== Data for review
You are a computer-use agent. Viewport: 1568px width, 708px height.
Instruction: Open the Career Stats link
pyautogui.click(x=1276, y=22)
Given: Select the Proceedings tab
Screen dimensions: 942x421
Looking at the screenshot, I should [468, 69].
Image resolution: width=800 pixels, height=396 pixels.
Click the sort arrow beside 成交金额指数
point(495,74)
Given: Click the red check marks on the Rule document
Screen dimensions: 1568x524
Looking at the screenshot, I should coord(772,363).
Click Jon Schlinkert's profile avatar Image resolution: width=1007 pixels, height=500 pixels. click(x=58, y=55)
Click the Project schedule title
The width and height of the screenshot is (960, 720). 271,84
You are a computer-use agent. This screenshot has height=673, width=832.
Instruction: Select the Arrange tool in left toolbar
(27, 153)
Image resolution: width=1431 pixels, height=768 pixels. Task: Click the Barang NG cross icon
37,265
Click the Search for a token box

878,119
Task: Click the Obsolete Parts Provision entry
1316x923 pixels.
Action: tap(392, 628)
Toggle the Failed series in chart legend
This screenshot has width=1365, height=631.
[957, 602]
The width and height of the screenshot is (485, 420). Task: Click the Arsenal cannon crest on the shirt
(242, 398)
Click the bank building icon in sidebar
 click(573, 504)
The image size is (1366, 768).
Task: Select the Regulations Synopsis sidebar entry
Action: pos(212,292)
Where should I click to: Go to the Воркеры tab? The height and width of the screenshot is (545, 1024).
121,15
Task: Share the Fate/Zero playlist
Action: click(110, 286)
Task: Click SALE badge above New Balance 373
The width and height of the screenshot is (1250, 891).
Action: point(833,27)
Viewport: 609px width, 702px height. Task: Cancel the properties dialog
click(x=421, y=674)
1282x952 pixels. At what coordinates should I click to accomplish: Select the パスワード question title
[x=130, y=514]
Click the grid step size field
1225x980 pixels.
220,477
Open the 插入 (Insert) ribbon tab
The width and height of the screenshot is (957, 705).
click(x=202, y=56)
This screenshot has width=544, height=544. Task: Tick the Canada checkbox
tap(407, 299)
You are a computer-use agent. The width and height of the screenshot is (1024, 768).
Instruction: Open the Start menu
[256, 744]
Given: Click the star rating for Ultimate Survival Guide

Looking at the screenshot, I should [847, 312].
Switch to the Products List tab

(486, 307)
====
» Exercise prompt
Could you repeat every record word for word?

» Result of this task
You are a computer-use agent. Viewport: 1568px width, 708px height.
Instruction: Open the Career Stats link
pyautogui.click(x=1276, y=22)
Given: Select the Proceedings tab
Screen dimensions: 942x421
Looking at the screenshot, I should [468, 69].
Image resolution: width=800 pixels, height=396 pixels.
Click the sort arrow beside 成交金额指数
point(495,74)
Given: Click the red check marks on the Rule document
Screen dimensions: 1568x524
Looking at the screenshot, I should coord(772,363).
Click Jon Schlinkert's profile avatar Image resolution: width=1007 pixels, height=500 pixels. click(x=58, y=55)
Click the Project schedule title
The width and height of the screenshot is (960, 720). 271,84
You are a computer-use agent. This screenshot has height=673, width=832.
Instruction: Select the Arrange tool in left toolbar
(27, 153)
Image resolution: width=1431 pixels, height=768 pixels. Task: Click the Barang NG cross icon
37,265
Click the Search for a token box

878,119
Task: Click the Obsolete Parts Provision entry
1316x923 pixels.
Action: tap(392, 628)
Toggle the Failed series in chart legend
This screenshot has width=1365, height=631.
[957, 602]
The width and height of the screenshot is (485, 420). Task: Click the Arsenal cannon crest on the shirt
(242, 398)
Click the bank building icon in sidebar
 click(573, 504)
The image size is (1366, 768).
Task: Select the Regulations Synopsis sidebar entry
Action: pos(212,292)
Where should I click to: Go to the Воркеры tab? The height and width of the screenshot is (545, 1024).
121,15
Task: Share the Fate/Zero playlist
Action: click(110, 286)
Task: Click SALE badge above New Balance 373
The width and height of the screenshot is (1250, 891).
Action: point(833,27)
Viewport: 609px width, 702px height. Task: Cancel the properties dialog
click(x=421, y=674)
1282x952 pixels. At what coordinates should I click to accomplish: Select the パスワード question title
[x=130, y=514]
Click the grid step size field
1225x980 pixels.
220,477
Open the 插入 (Insert) ribbon tab
The width and height of the screenshot is (957, 705).
click(x=202, y=56)
This screenshot has width=544, height=544. Task: Tick the Canada checkbox
tap(407, 299)
You are a computer-use agent. The width and height of the screenshot is (1024, 768).
Instruction: Open the Start menu
[256, 744]
Given: Click the star rating for Ultimate Survival Guide

Looking at the screenshot, I should [847, 312].
Switch to the Products List tab

(486, 307)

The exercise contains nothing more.